APPLY WHAT YOU READ —
#1 In the text on rhino poaching, besides United States veterans, which country's military veterans have also taken part in the training sessions?
#2 Transcribe the rhino poaching text from "To combat the" to "the training sessions.".

To combat the terror and bloody risk they foster, land owners and rangers in Africa — South Africa specifically — have sought the consultation and wisdom of United States military veterans.
“The same behavior you see in poaching is the same thing you see in an insurgency, so having extensive background and understanding in insurgency and counterinsurgency, all these applications directly apply,” veteran Lynn Westover explained to Africa News.
Vets from Australia’s military have also been participating in the training sessions.
To exacerbate the problem, six months ago the South African government lifted its ban on the specific trade, after an appeal to uphold it was denied.
Of course, there’s a big difference between the industry, and the poaching of its product. That being dead rhinos, and criminality.
This from National Geographic:
Rhino horn is made of keratin, the same protein as in hair or fingernails. In South Africa, ranchers raise rhino like dairy cows. Rather than milk their animals, however, they periodically anesthetize them, saw off their horns, and stockpile the lumps of keratin. If a rhino’s horn is removed above the root, it grows back.

GIVEN RECORDS —
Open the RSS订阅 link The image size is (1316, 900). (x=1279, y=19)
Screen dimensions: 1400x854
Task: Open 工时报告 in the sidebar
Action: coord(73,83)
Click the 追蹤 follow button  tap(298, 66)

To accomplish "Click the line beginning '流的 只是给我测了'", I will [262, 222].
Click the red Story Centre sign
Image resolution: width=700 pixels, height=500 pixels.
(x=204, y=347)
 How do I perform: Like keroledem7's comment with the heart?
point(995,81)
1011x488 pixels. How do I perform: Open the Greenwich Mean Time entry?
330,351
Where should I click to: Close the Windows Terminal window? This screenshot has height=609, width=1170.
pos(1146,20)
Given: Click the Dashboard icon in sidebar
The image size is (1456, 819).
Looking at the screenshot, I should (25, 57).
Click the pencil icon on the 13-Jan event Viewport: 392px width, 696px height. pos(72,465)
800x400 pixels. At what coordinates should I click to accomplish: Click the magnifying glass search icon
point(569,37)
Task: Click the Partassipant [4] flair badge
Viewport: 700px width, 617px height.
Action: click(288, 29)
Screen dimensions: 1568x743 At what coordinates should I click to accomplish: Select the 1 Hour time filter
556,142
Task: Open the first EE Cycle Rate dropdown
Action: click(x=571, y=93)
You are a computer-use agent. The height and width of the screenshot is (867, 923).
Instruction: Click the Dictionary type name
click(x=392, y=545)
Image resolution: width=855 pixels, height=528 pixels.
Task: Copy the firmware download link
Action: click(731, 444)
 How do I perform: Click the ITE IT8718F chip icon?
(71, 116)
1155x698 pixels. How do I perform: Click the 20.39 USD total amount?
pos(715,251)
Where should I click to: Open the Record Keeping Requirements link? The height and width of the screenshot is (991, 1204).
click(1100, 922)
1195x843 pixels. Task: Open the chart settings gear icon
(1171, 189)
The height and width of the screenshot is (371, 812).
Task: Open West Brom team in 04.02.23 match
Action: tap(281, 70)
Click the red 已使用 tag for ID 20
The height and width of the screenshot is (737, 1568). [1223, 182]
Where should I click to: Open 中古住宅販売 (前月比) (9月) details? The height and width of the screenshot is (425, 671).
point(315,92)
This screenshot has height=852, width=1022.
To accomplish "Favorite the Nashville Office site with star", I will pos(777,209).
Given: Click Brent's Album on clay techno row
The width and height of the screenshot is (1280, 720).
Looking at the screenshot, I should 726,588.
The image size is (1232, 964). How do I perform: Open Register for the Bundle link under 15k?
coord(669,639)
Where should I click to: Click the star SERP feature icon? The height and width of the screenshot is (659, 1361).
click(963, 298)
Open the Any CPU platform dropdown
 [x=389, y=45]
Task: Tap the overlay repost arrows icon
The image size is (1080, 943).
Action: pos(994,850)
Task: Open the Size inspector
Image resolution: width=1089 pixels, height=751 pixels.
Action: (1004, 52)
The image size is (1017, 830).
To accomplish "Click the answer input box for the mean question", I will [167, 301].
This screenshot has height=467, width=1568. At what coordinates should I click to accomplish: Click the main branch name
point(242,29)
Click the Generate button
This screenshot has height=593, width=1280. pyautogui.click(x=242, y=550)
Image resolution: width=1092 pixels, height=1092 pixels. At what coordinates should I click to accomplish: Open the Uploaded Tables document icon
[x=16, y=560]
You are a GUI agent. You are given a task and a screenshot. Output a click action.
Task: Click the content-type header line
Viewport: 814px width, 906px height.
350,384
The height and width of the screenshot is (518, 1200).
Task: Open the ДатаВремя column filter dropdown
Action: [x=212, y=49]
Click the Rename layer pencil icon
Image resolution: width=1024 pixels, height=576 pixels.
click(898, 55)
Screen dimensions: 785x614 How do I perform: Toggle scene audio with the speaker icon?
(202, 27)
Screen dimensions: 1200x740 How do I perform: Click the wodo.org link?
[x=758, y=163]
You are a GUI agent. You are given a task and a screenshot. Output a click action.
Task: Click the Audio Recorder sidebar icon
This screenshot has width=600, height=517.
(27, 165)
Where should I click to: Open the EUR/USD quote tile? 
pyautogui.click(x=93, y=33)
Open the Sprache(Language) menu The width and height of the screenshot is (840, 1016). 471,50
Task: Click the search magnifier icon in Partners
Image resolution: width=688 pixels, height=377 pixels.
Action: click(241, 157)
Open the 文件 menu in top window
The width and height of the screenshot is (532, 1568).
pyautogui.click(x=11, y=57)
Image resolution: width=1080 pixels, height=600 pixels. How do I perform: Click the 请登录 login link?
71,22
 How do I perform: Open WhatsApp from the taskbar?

ANSWERS TO THE PROBLEMS —
#1 Veterans from Australia's military.

#2
To combat the terror and bloody risk they foster, land owners and rangers in Africa — South Africa specifically — have sought the consultation and wisdom of United States military veterans.
“The same behavior you see in poaching is the same thing you see in an insurgency, so having extensive background and understanding in insurgency and counterinsurgency, all these applications directly apply,” veteran Lynn Westover explained to Africa News.
Vets from Australia’s military have also been participating in the training sessions.